Re-running the command later is the next evolution round — the harness keeps learning from whatever
real sessions you accumulate in between.
### Codex CLI variant
[`codex/retrospection.py`](codex/retrospection.py) runs the same cycle for [Codex CLI](https://github.com/openai/codex)
users — a single stdlib-only Python file orchestrating parallel `codex exec` subprocesses.
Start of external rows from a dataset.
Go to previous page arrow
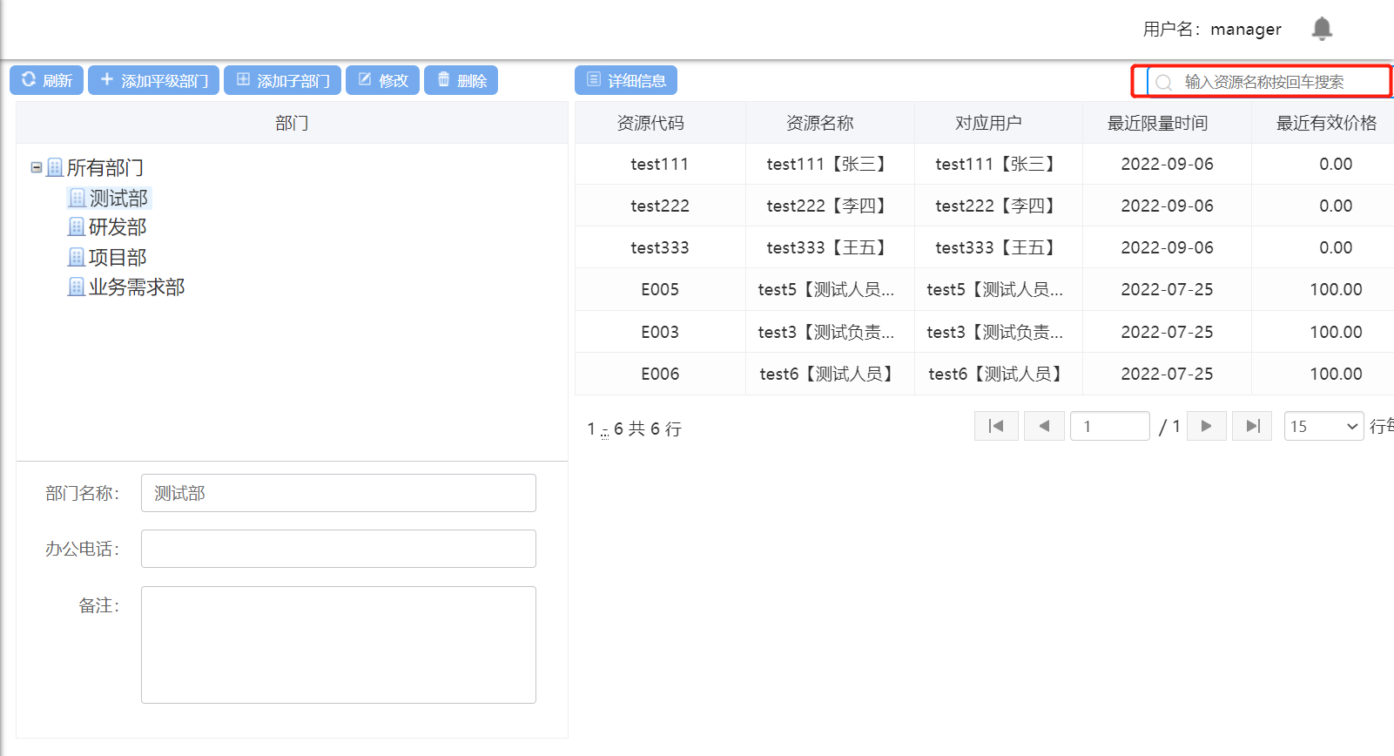click(1044, 426)

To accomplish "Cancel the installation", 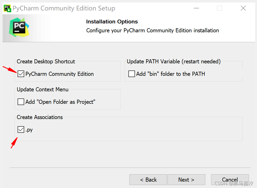I will pos(230,180).
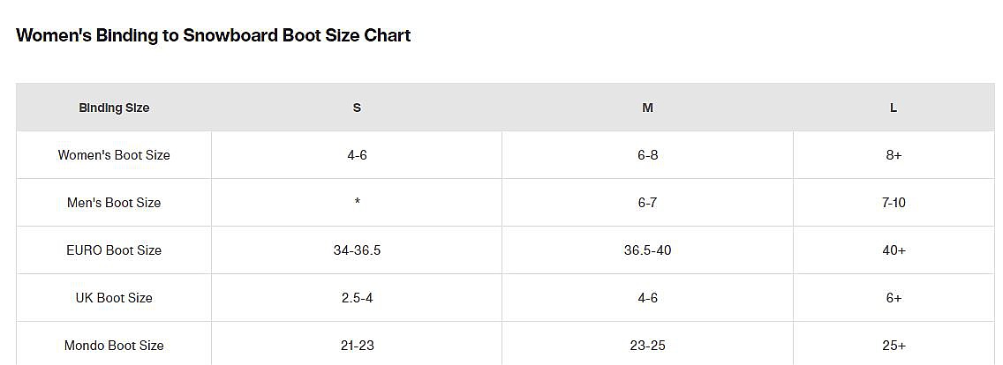Screen dimensions: 1003x365
Task: Select the 40+ EURO size cell
Action: (894, 250)

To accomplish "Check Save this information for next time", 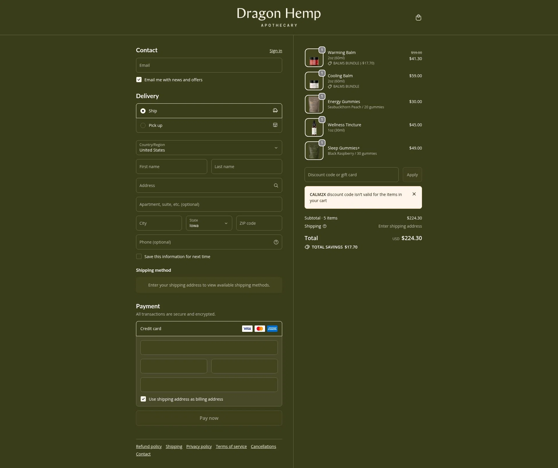I will pyautogui.click(x=139, y=256).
The mapping
differs only in what the native harness is:
- **Trajectories** come from Codex's rollout store (`~/.codex/sessions/YYYY/MM/DD/rollout-*.jsonl`),
filtered to the target project via each rollout's `session_meta.cwd`.
- **Harness** = `AGENTS.md` (kept lean — Codex caps combined project docs at 32 KB) +
`.agents/skills/*/SKILL.md` (Codex's persistent knowledge units, the analog of auto-memory) +
helper scripts.
- **Structured stages** (digest / diagnose / score) use `codex exec --output-schema`; probes run in
git worktrees with the candidate harness materialized inside, so Codex loads it natively.
- All orchestration calls run `--ephemeral` (they never enter the session store, so a later cycle
can't mine its own machinery) with the experimental memories feature disabled.
```bash
python3 codex/retrospection.py --dry-run # list the sessions it would mine
python3 codex/retrospection.py # one cycle on the current project
python3 codex/retrospection.py --project ~/my/app \
--model gpt-5.5 --n 2 --probes 4 --no-apply # stage the winner without touching live files
```
## Citation
```bibtex
@article{pan2026rho,
title = {Evolving Agents in the Dark: Retrospective Harness Optimization via Self-Preference},
author = {Pan, Wenbo and Liu, Shujie and Lin, Chin-Yew and Zeng, Jingying and Tang, Xianfeng and Zhou, Xiangyang and Lu, Yan and Jia, Xiaohua},
journal = {arXiv preprint arXiv:2606.05922},
year = {2026}
}
```
## License
Released under the [MIT License](LICENSE).